─── Exercise materials ───

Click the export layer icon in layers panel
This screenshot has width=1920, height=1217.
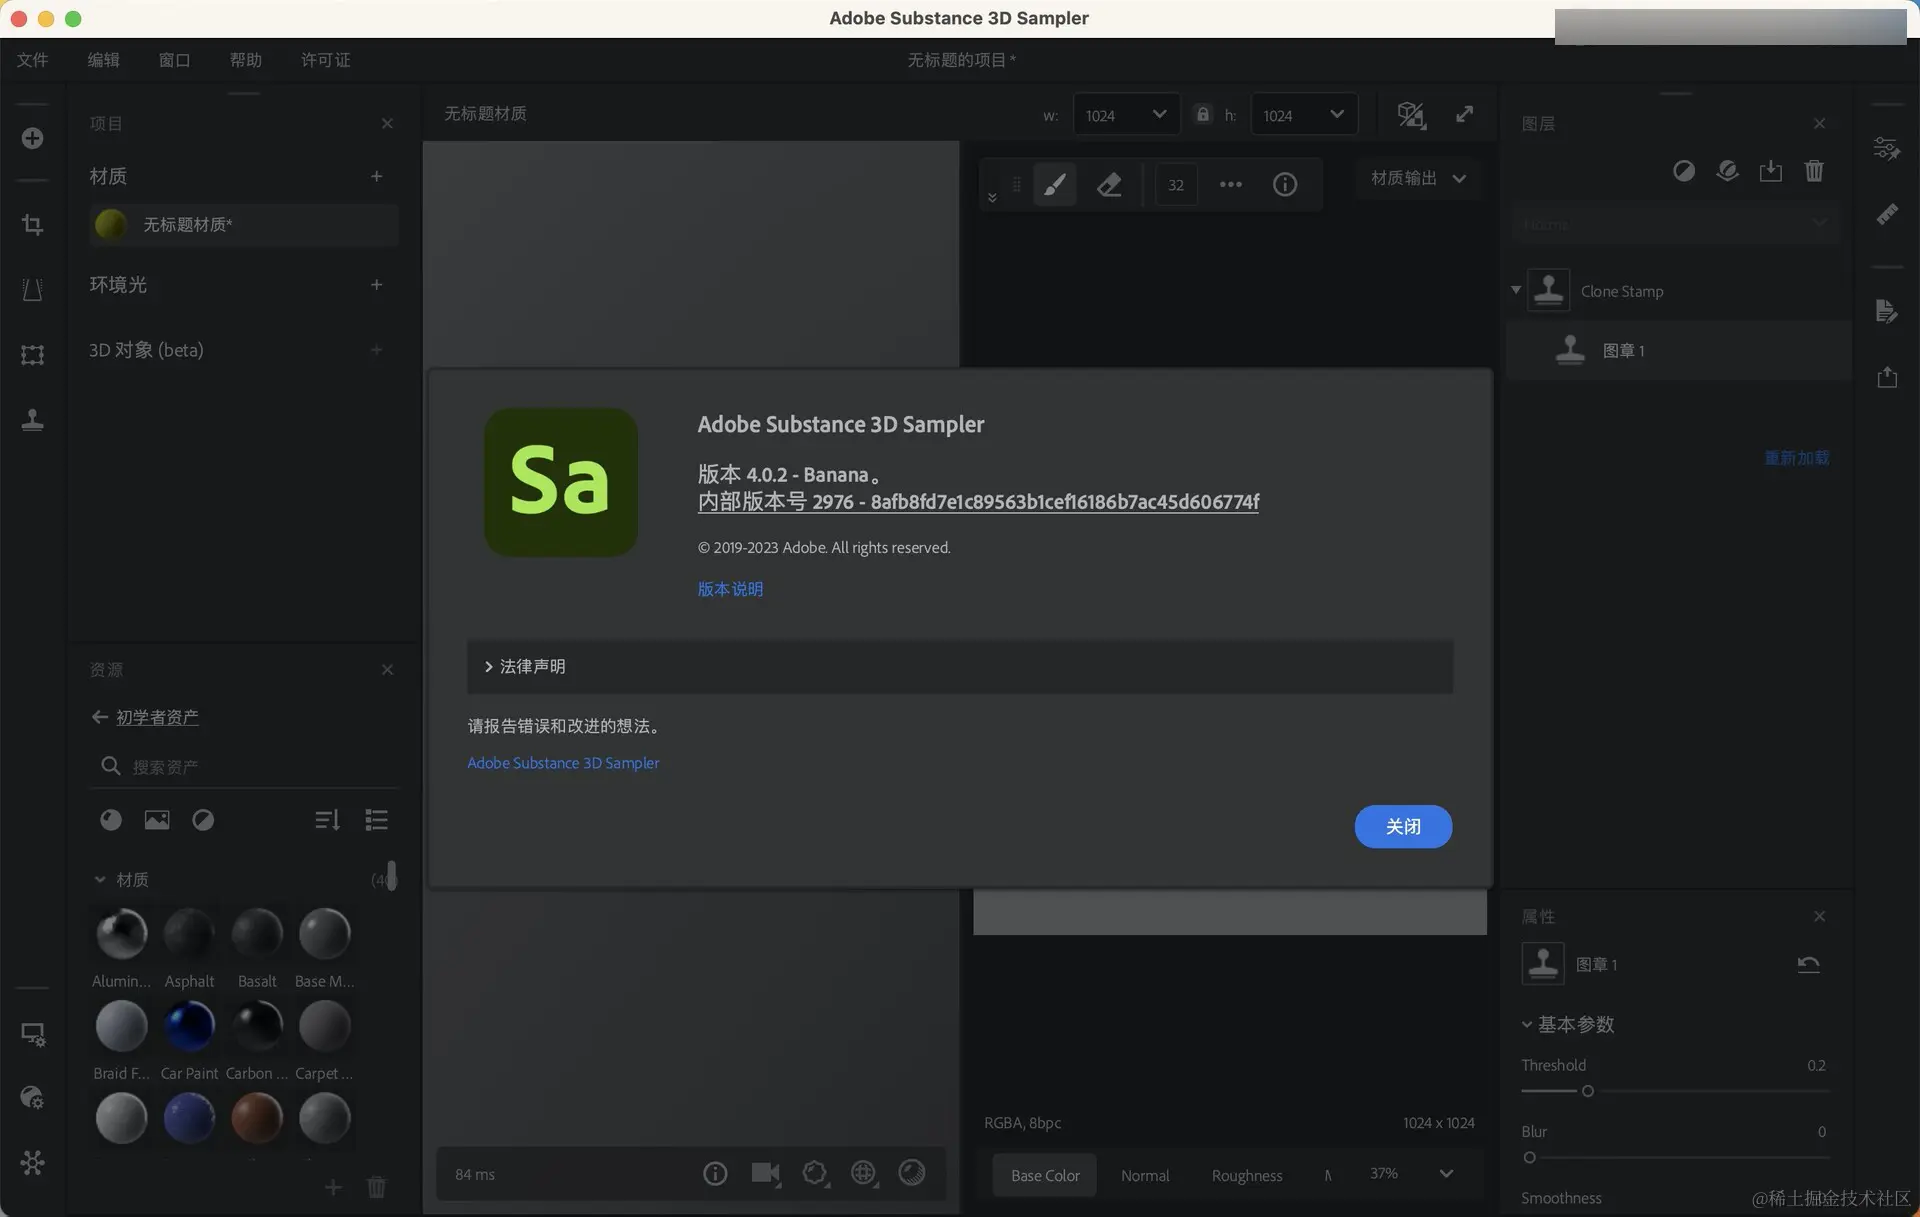point(1770,171)

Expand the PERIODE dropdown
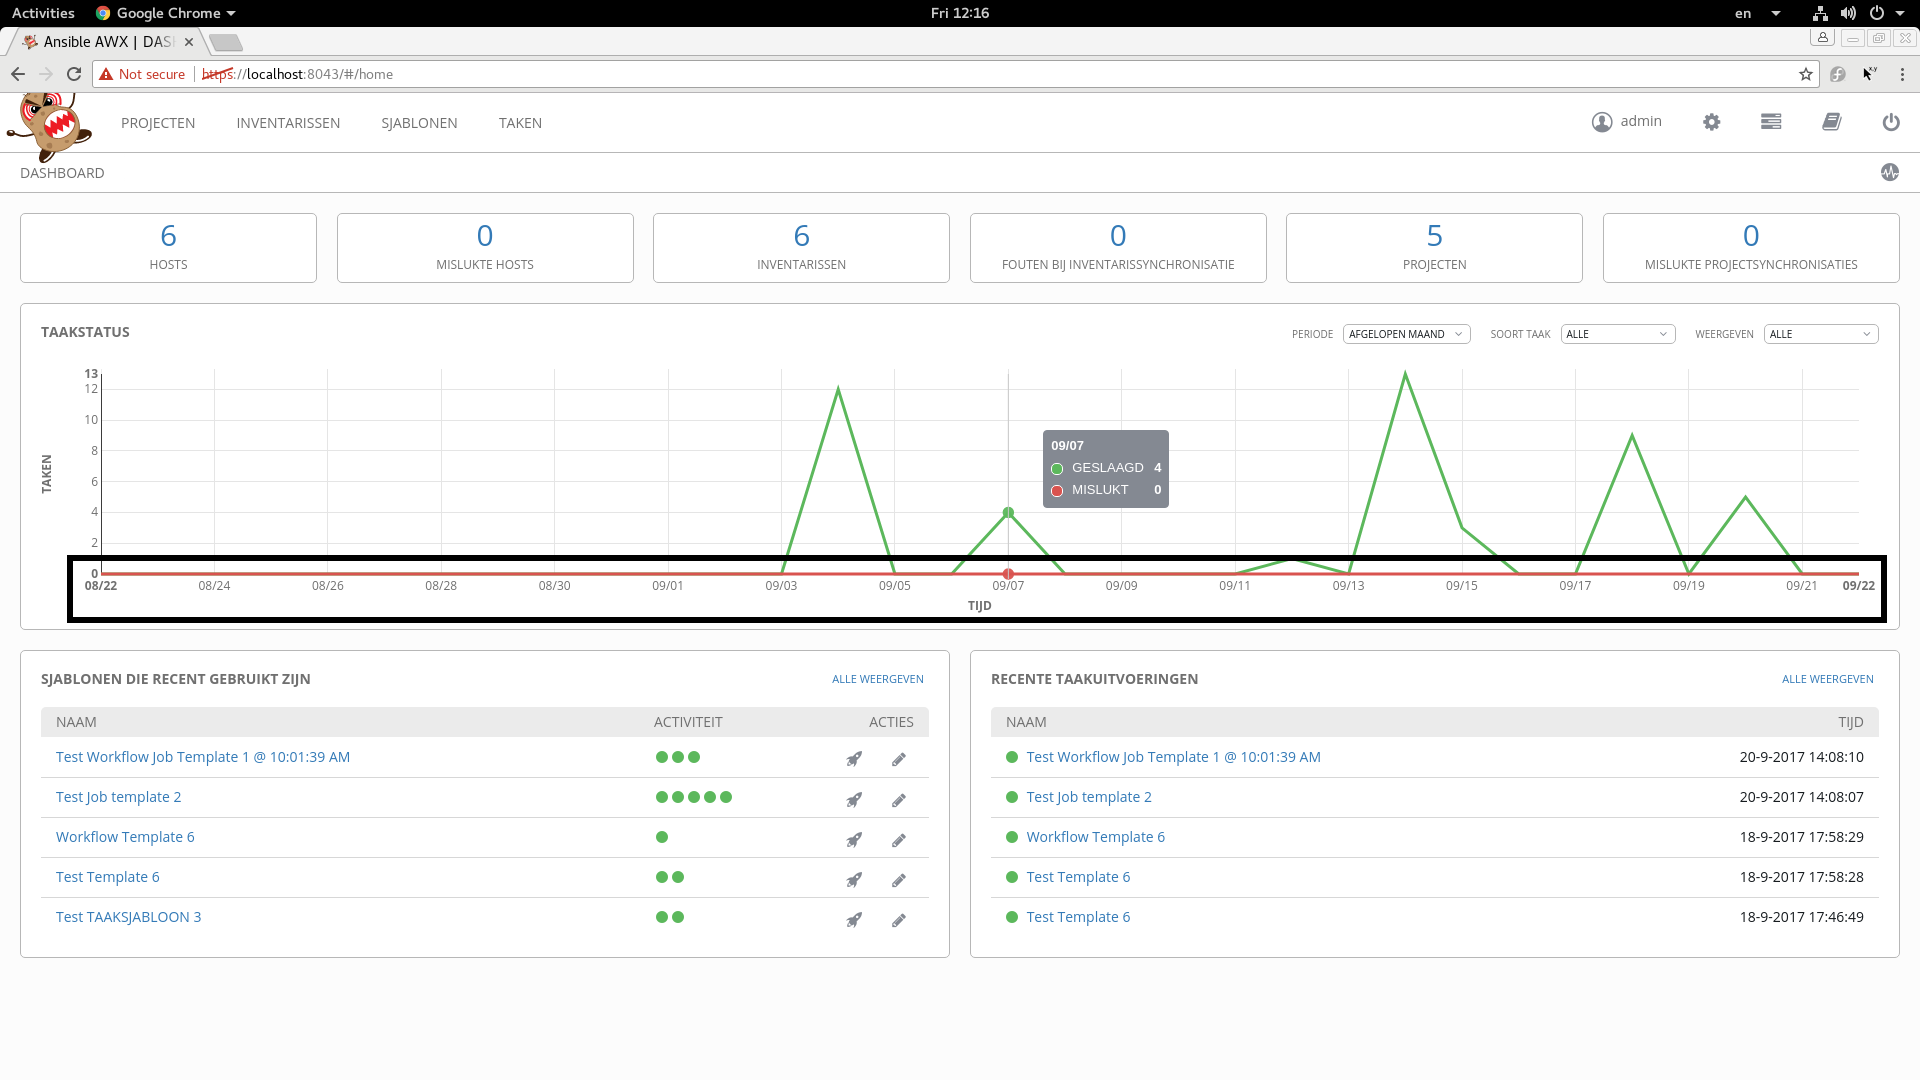pyautogui.click(x=1406, y=334)
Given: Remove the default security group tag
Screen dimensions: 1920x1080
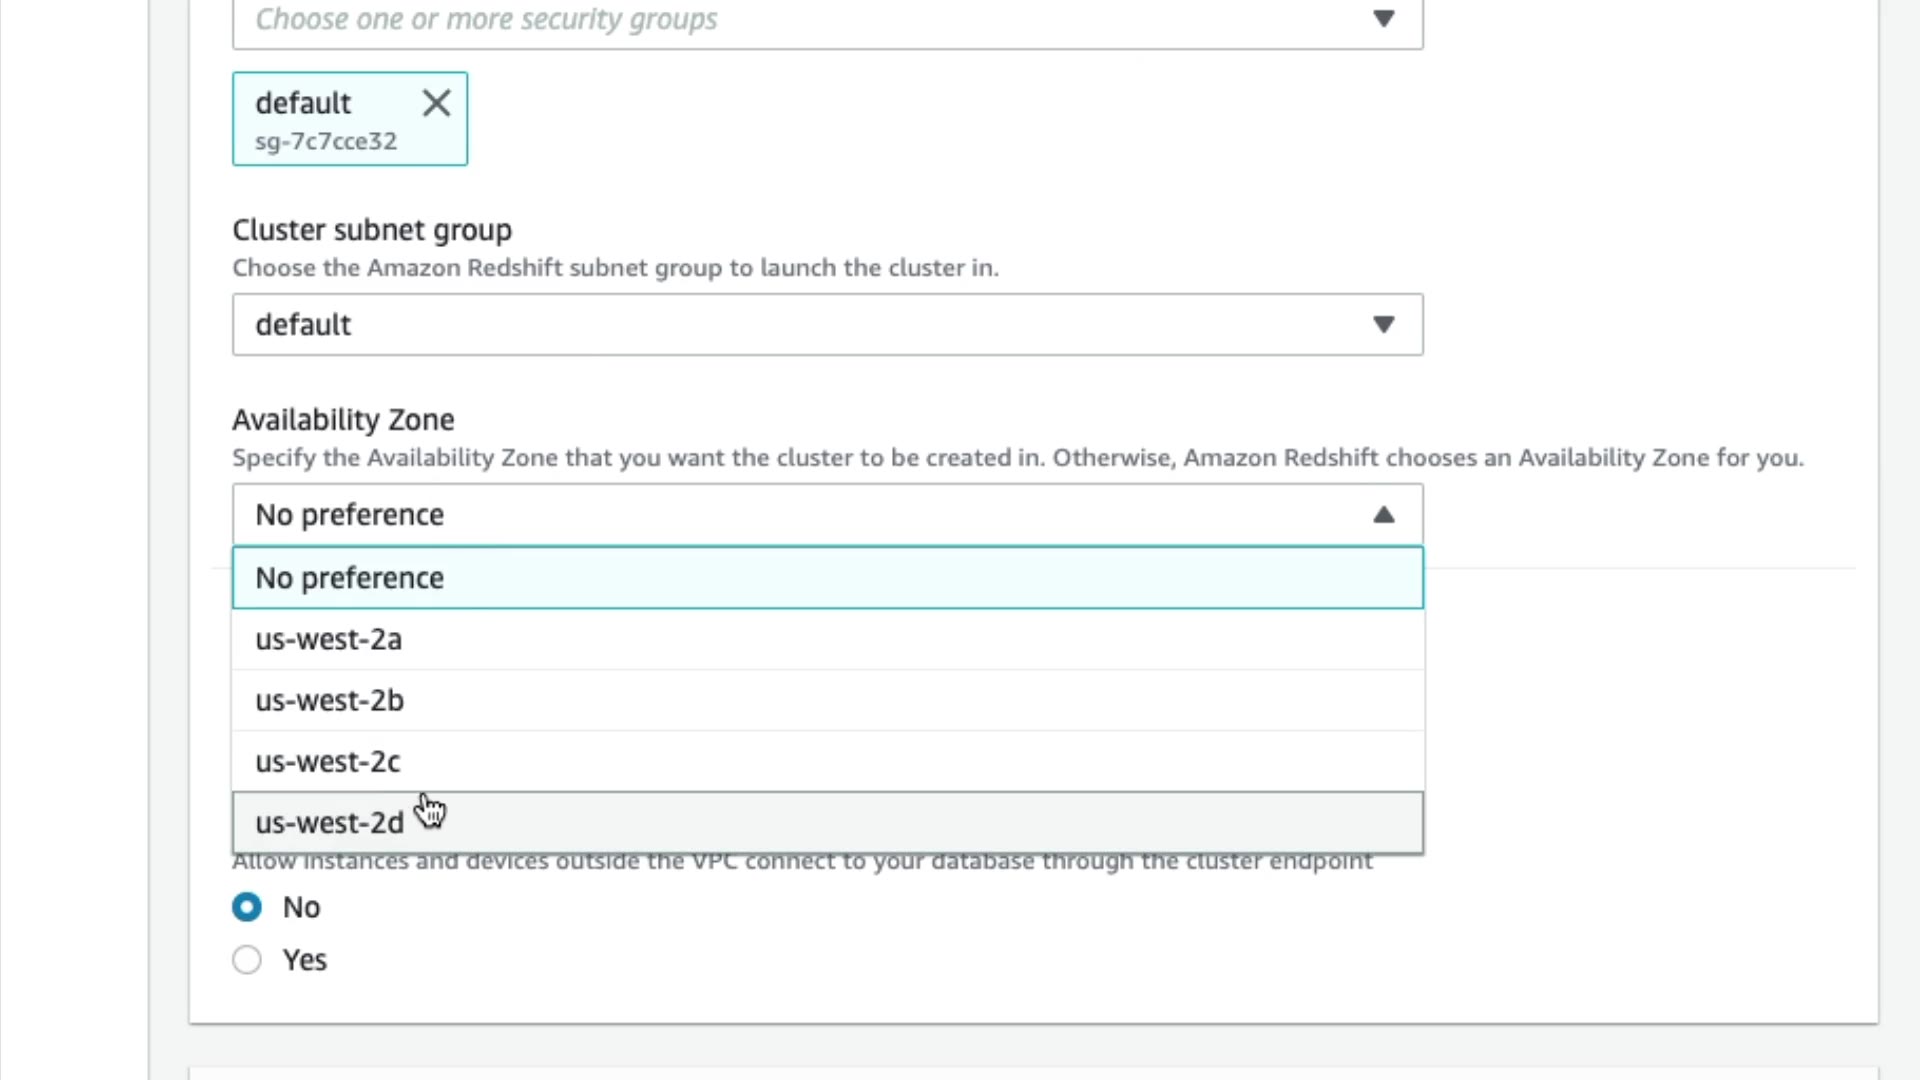Looking at the screenshot, I should tap(436, 103).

───

_Work to complete_
Give the listing above again in its entirety and exactly; do not include the pictures.

_Solution below_
Click the export layer icon in layers panel
This screenshot has width=1920, height=1217.
point(1770,171)

Expand the PERIODE dropdown
pyautogui.click(x=1406, y=334)
Given: Remove the default security group tag
Screen dimensions: 1920x1080
Looking at the screenshot, I should tap(436, 103).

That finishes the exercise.